Sunday, January 13, 2013

LIST OF HEALTHY FOOD TO EAT

List of Healthy Food to EatFoods rich in vitamins, minerals, antioxidants, fiber and healthy fats are vital in the prevention and management of several chronic conditions such as high cholesterol, cancer, heart disease and hypertension. With some planning and preparation, you can incorporate several healthy foods in your daily diet and enjoy the immense benefits they offer.

Fatty Fish

Fatty fish such as salmon, mackerel, sardines, albacore tuna and halibut contain heart-healthy omega-3 fatty acids. These healthy fats can lower the risk of heart disease, stroke, high blood pressure and blood clots in healthy people as well as those who have a history of heart disease. To maximize the health benefits from fish, use cooking methods such as steaming, baking or grilling and avoid adding additional unhealthy fats during the cooking process.

Nuts and Seeds

Polyunsaturated fatty acids are healthy fats that improve the health of blood vessels and lower the risk of blood cholesterol. Walnuts are rich in polyunsaturated fatty acids, and consuming a handful every day is beneficial to heart health. Other nuts such as peanuts, almonds, pecans and pistachios are also good choices, provided they are free of added salt or sweet coatings. Seeds, such as sunflower seeds and flaxseed, are also good sources of fiber, protein and healthy fats. Because nuts and seeds are high in calorie content, avoid eating more than a handful on a daily basis.

Healthy Oils

Oils that are low in saturated fat and cholesterol are the healthiest. Good choices include canola oil, sunflower oil, sesame oil, olive oil and corn oil. Olive oil is rich in antioxidants and healthy fats, which can lower harmful LDL cholesterol levels. The Food and Drug Administration recommends a daily intake of 2 tbsp. of olive oil, which you can use in salad dressing, during cooking or as a substitute for unhealthy fats such as butter. Extra-virgin olive oil provides even more potent health benefits because it is higher in antioxidants than other varieties that undergo more processing.

Berries and Other Fruits

Blueberries are delicious to eat and they are rich sources of antioxidants known as proanthocyanidins, which can slow down or prevent the development of cardiovascular disease and cancer. Other berries, such as strawberries and raspberries, also offer similar health benefits and you can enjoy them whole, in a smoothie or as a topping over cereal. Peaches, oranges, bananas and apples are also high in minerals, vitamins and fiber content, all of which contribute to good health.

Vegetables

Some of the healthiest vegetables include broccoli, carrots, spinach, tomatoes and cauliflower. Broccoli is a powerhouse vegetable because it is rich in several nutrients, such as calcium, Vitamin C and folic acid. It is also a good source of fiber and antioxidants. Broccoli contains phytonutrients that fight disease and lower the risk of many cancers. Tomatoes are the richest sources of lycopene, which is an anti-cancer agent.
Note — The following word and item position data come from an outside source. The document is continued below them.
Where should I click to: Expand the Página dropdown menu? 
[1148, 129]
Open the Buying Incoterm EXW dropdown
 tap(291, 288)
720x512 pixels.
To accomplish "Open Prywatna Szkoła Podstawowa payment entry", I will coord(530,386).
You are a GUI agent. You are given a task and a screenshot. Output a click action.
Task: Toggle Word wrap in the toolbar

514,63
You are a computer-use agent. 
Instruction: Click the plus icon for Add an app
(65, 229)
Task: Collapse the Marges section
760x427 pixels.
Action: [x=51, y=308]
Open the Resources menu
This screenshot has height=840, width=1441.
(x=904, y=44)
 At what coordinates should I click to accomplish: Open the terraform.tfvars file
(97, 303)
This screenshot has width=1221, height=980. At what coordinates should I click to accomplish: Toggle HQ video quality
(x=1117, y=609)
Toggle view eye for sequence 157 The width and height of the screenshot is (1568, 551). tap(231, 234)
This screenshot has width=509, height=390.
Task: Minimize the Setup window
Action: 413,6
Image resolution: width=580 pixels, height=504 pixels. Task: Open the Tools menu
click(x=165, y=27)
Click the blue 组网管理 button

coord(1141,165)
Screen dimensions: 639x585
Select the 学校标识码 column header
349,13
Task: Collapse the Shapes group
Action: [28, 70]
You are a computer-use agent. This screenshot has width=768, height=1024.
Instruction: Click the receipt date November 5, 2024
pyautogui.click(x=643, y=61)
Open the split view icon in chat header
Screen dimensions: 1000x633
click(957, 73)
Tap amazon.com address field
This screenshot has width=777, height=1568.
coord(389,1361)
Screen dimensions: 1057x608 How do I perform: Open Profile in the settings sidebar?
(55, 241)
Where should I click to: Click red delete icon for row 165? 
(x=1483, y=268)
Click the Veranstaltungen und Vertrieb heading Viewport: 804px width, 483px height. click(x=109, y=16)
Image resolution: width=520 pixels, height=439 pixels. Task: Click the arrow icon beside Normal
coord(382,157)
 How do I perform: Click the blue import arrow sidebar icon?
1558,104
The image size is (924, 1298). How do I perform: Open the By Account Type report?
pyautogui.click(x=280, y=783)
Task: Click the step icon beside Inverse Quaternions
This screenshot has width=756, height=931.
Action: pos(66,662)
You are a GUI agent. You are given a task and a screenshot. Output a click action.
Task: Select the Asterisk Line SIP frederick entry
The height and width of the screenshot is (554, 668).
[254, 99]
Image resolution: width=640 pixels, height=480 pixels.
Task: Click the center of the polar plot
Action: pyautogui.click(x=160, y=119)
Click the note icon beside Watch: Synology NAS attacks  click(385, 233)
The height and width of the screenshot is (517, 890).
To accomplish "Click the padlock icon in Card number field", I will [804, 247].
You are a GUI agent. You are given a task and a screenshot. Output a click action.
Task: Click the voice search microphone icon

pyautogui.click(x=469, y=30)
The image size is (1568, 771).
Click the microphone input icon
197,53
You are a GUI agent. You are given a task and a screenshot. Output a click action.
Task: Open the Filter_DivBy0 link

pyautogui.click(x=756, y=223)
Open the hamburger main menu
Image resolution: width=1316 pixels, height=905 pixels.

Oats and Whole-Grain Breads

Whole-grain breads are higher in nutrients and fiber than white bread. Oats are rich in soluble fiber and protein. Oatmeal and oat bran are good choices for cereal, and you can add bananas or berries to increase the nutrition and fiber content in your meal. Soluble fiber lowers cholesterol levels by slowing its absorption into the blood.